The Saint of Calcutta


Imagine for 30 years God quits speaking to you. Prior to these empty thirty years God has spoken clearly about your call and purpose in life, but now loneliness. Imagine doing a job for your entire life and never asking for recognition. Imagine that you even ask that every letter you have written be destroyed. Imagine that the world knows you and recognizes your work but you wish not to be acknowledged.

I must admit, although most of you probably have figured this out, but I have an addiction. It may be hard for you to understand that a youth pastor is addicted to anything, but I am. My addiction may need severe intervention to overcome, I know that I cannot do it alone, it will take help from my friends, family and medical doctors.

I just started reading a book on the life of Mother Teresa (Mother Teresa: Come be my light: the private writings of the “Saint of Calcutta”). I have only read the introduction but I am already amazed at this wonderful woman’s life. Here is a woman that knew her call from God was to serve the poorest of the poor. Here was a woman that heard and knew God’s voice. But in 1961 she no longer heard Him.

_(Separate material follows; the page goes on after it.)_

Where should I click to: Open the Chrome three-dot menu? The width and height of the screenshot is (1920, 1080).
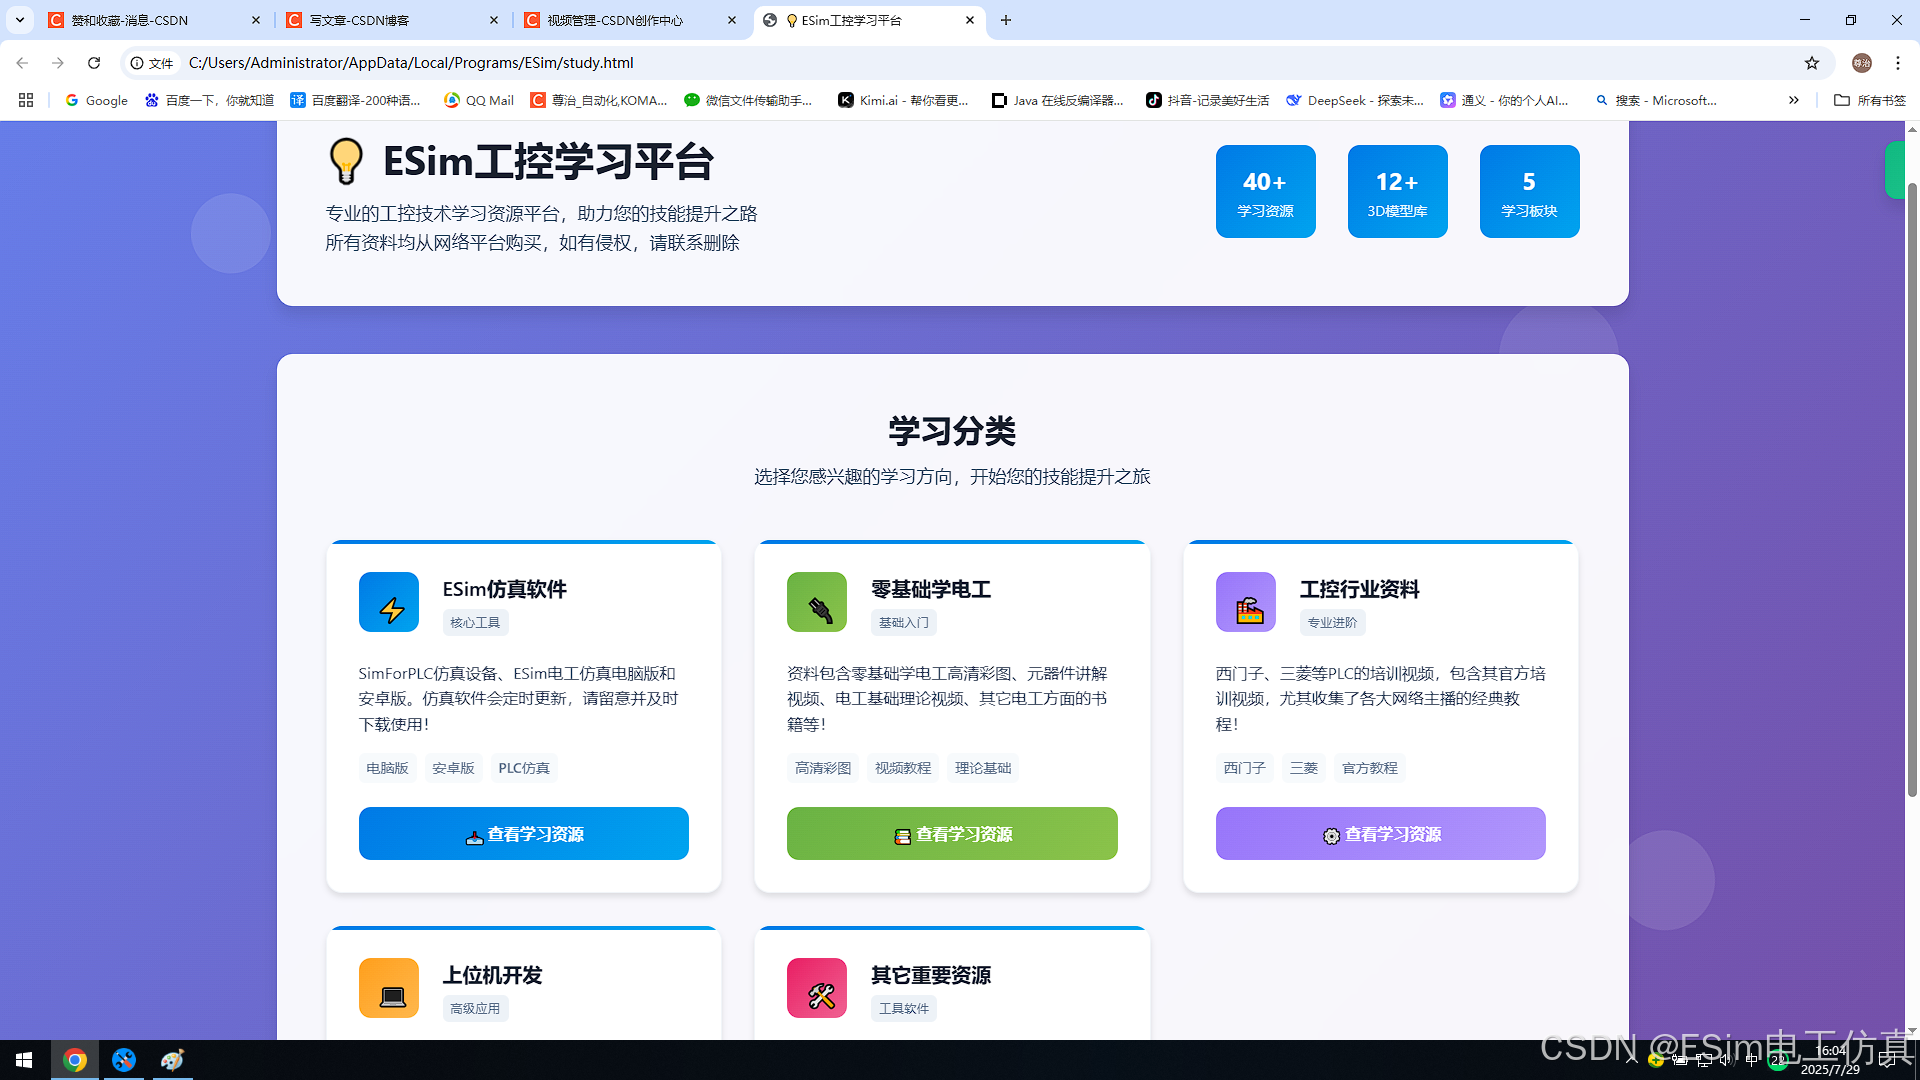pos(1898,63)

With the grasp of her spiritual directors, she progressively came to grasp that her painful inner experience was an essential part of living out her mission. It was a sharing in the Passion of Christ on the Cross—with a particular thirst of Jesus as the mystery of His longing for the love and salvation of every human person. Eventually she recognized her mysterious sufferings as an imprint of Christ’s Passion on her soul. She was living the mystery of Calvary—the Calvary of Jesus and the Calvary of the poor.

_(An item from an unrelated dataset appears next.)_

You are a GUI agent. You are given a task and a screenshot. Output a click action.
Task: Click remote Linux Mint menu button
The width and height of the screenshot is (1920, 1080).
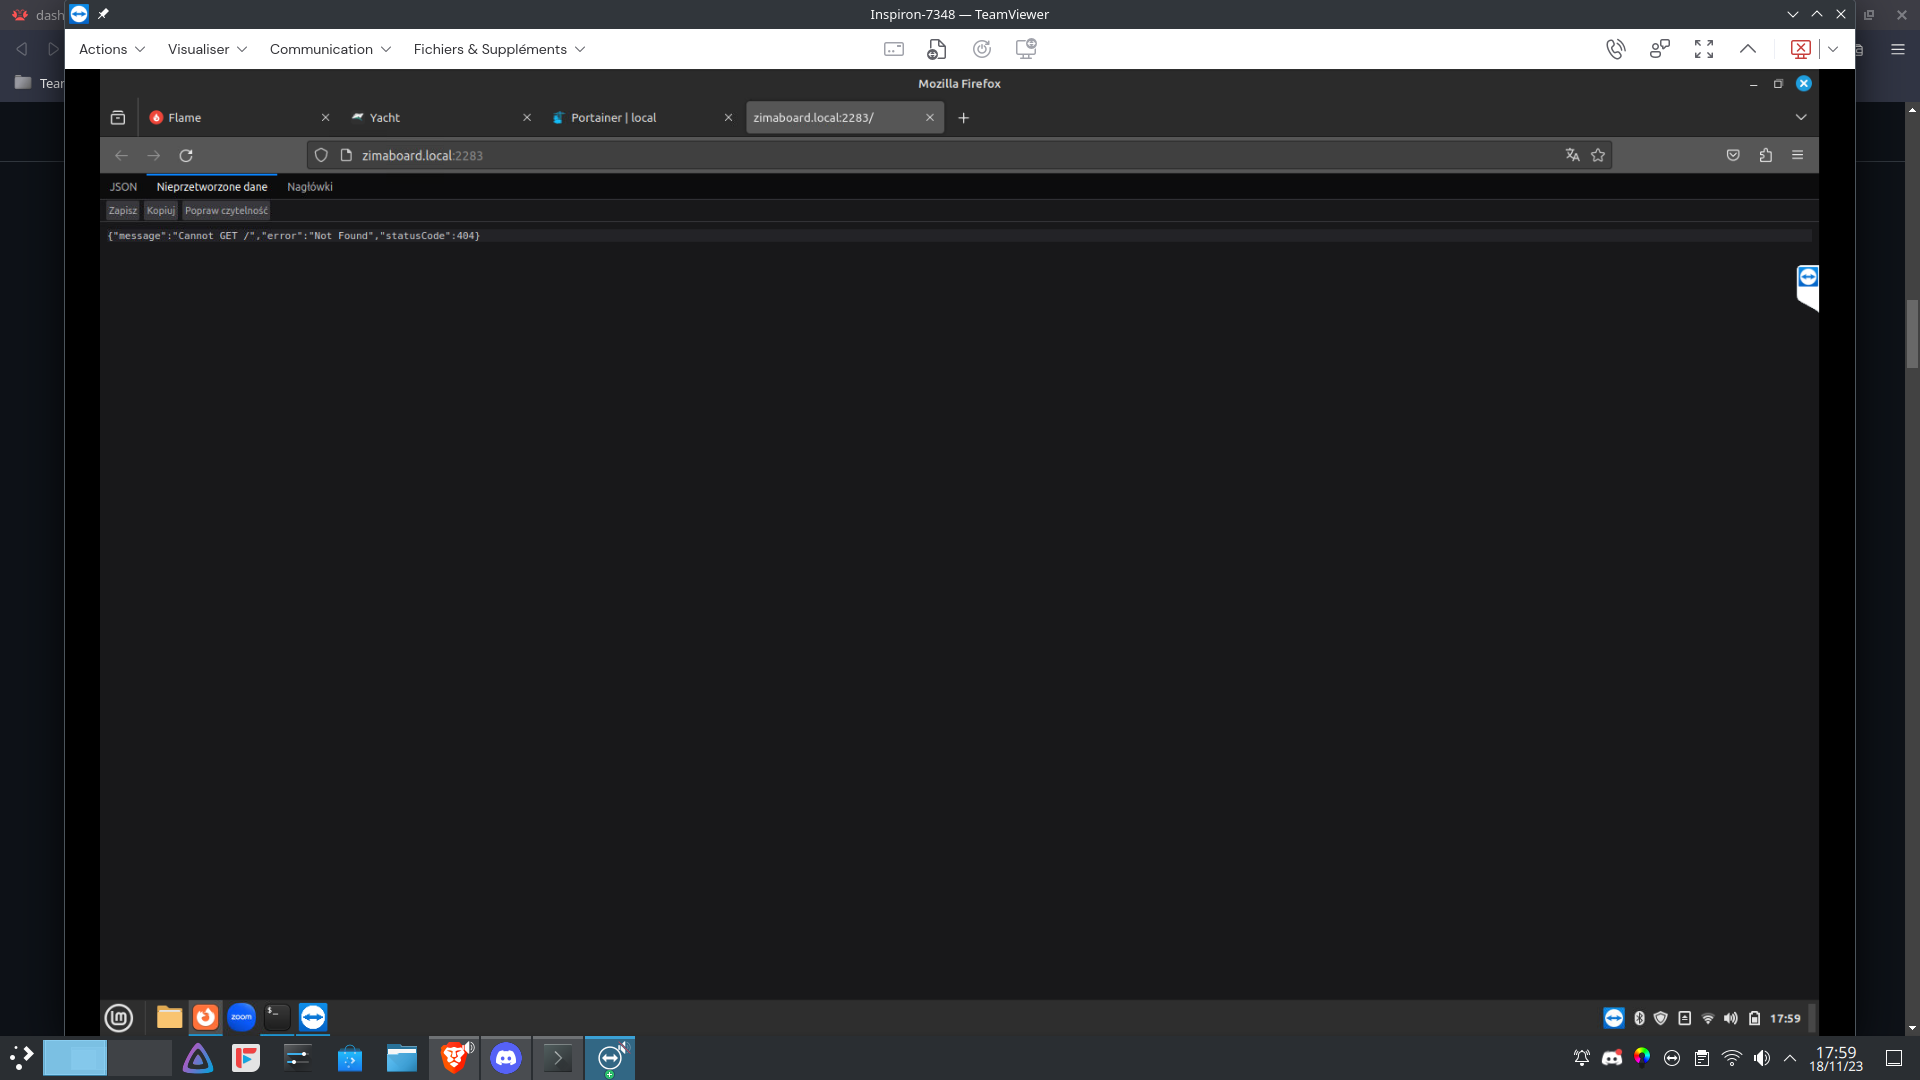[x=119, y=1018]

I need intervention. Unlike Mother Teresa, I live for the recognition and the fame and the glory. In my life I need to be surrounded by people and need to feel that people love me. It is my addiction. I have overcome so many other addictions, but this one lingers. It may sound like nothing but consider the difference: Mother Teresa lived for God, Rick Ellis lives for self. Who would you like to be?

Mother Teresa wrote many letters and she did not want them to be used for her glory. Her life was lived out for God, not for herself. The letters and ultimately the books that would follow would focus on her and not the glory that was deserved of God. In one of her letters she expressed that the writers focus on the poor.

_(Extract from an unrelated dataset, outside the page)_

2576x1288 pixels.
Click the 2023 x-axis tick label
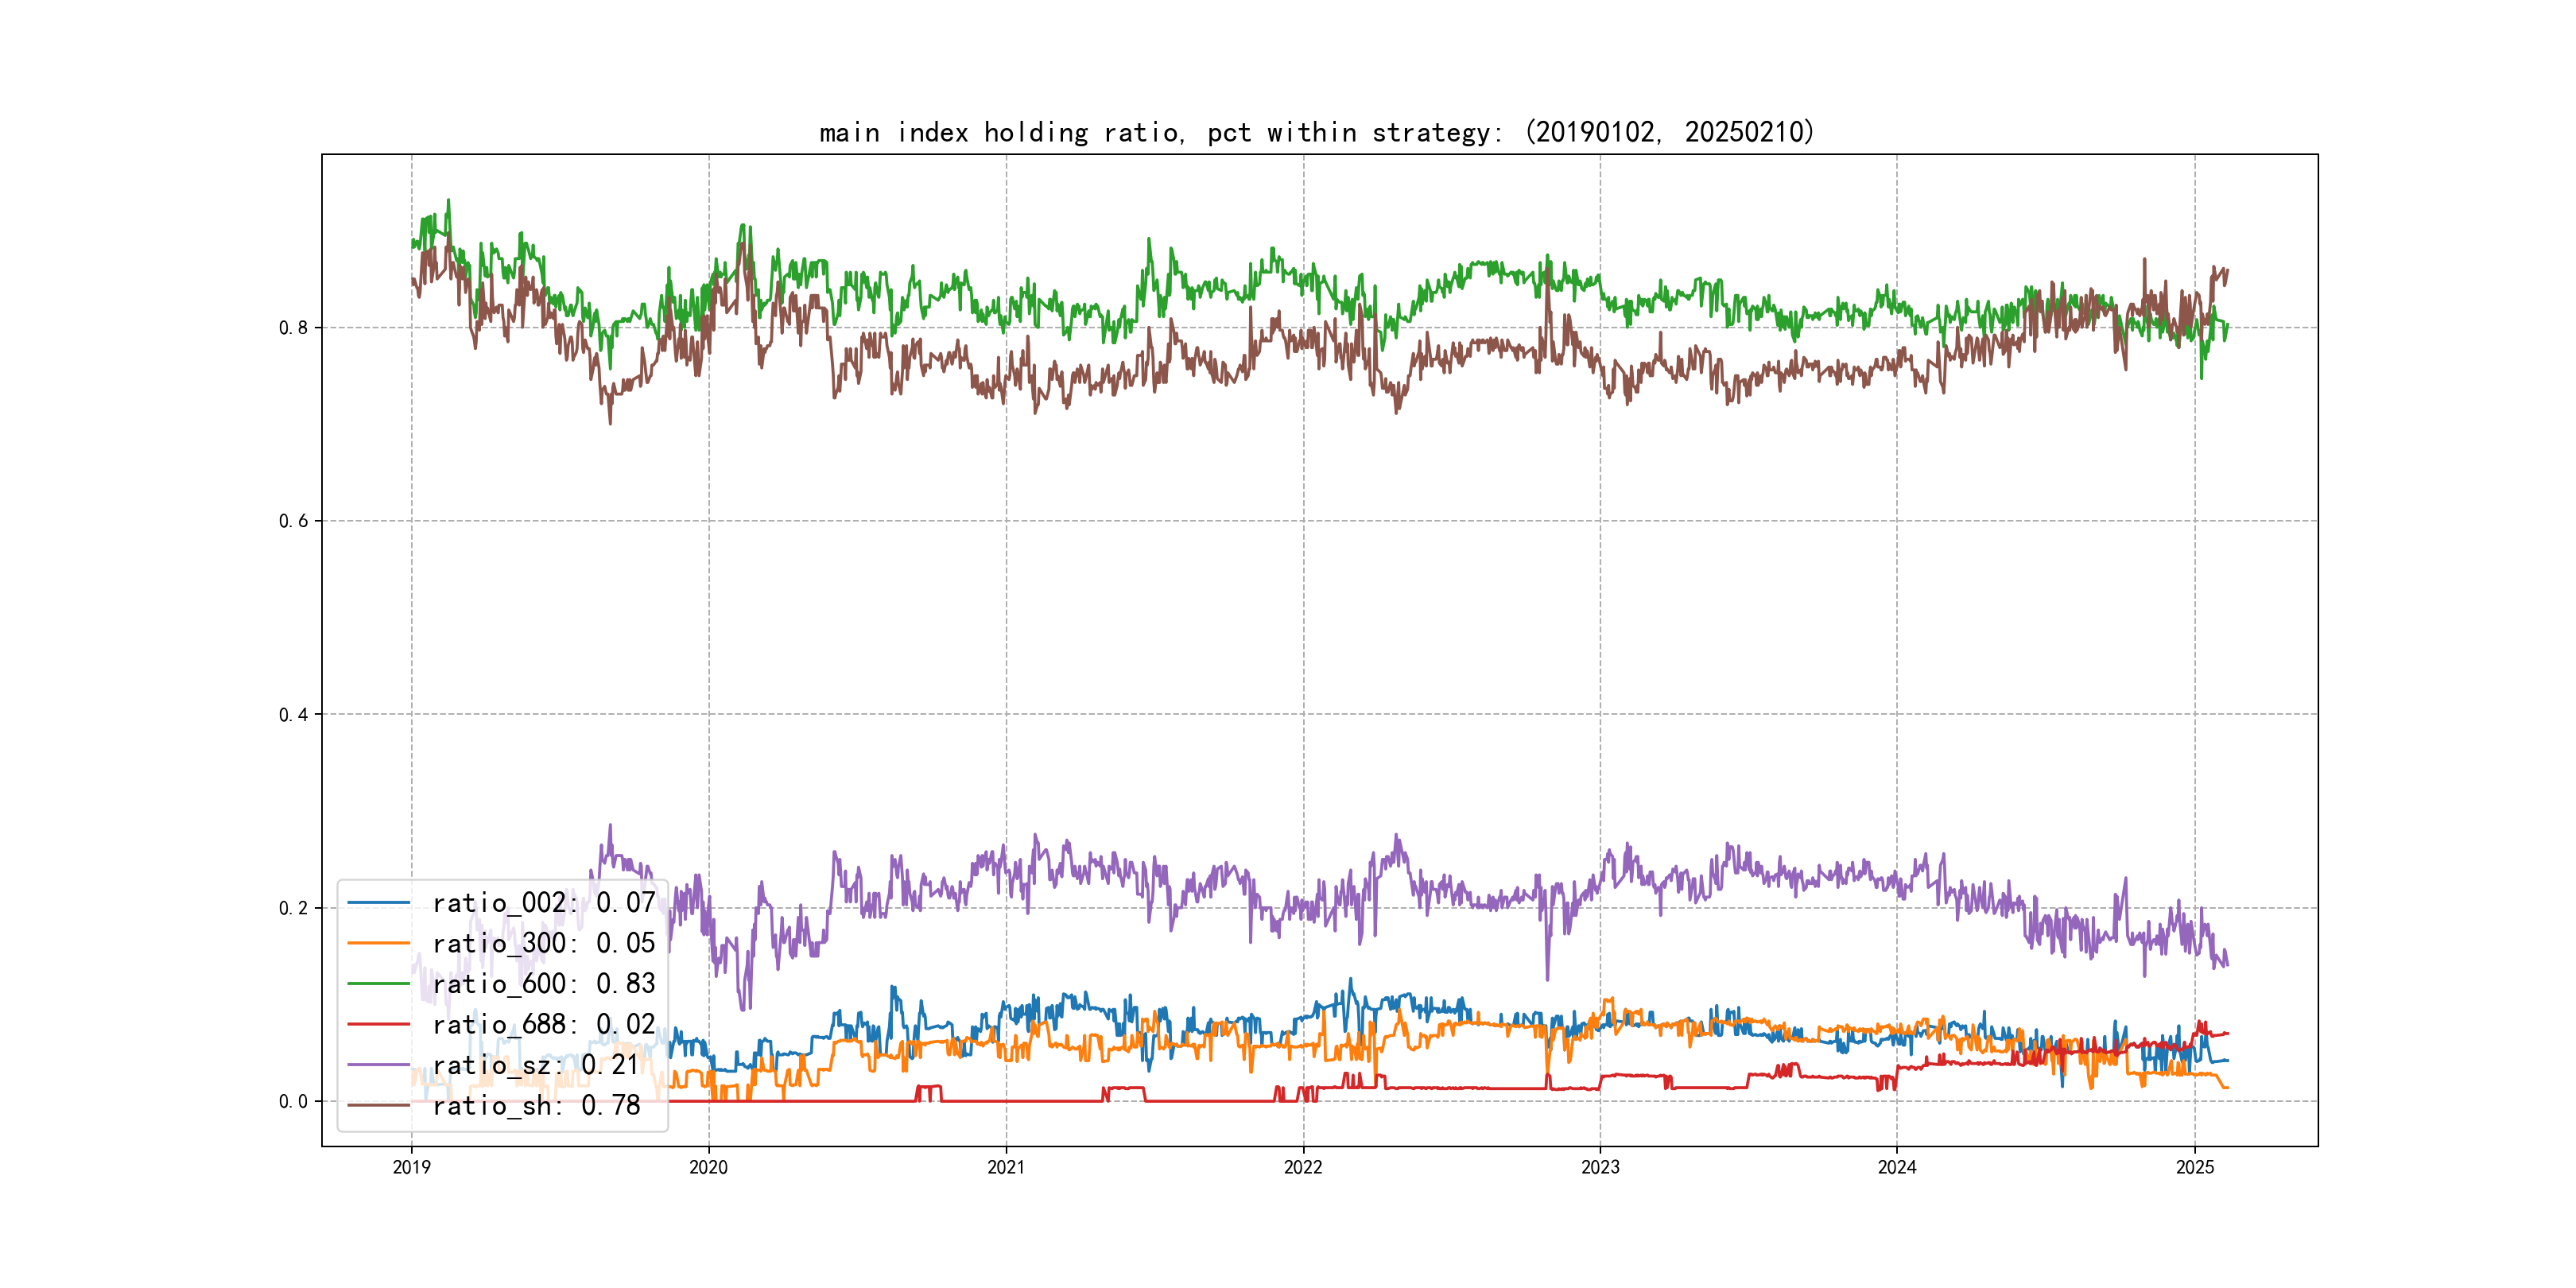pos(1600,1167)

I am perfectly happy and grateful to God for what He gives—I [would] rather be and remain poor with Jesus and His poor.—I prefer to beg and struggle with little—let him write about “the work” and our poor and struggling people.—help me to pay for the schooling of our poor children and give the clever ones a chance in life.

I am only His instrument—why so much about me—when the work is all His. I hold no claim to it. It was given to me…

I have a long way to go to overcome my addiction. I pray that in the days, months and years to come I would deny more of myself.

Galatians 2:20 I have been crucified with Christ and I no longer live, but Christ lives in me. The life I live in the body, I live by faith in the Son of God, who loved me and gave himself for me.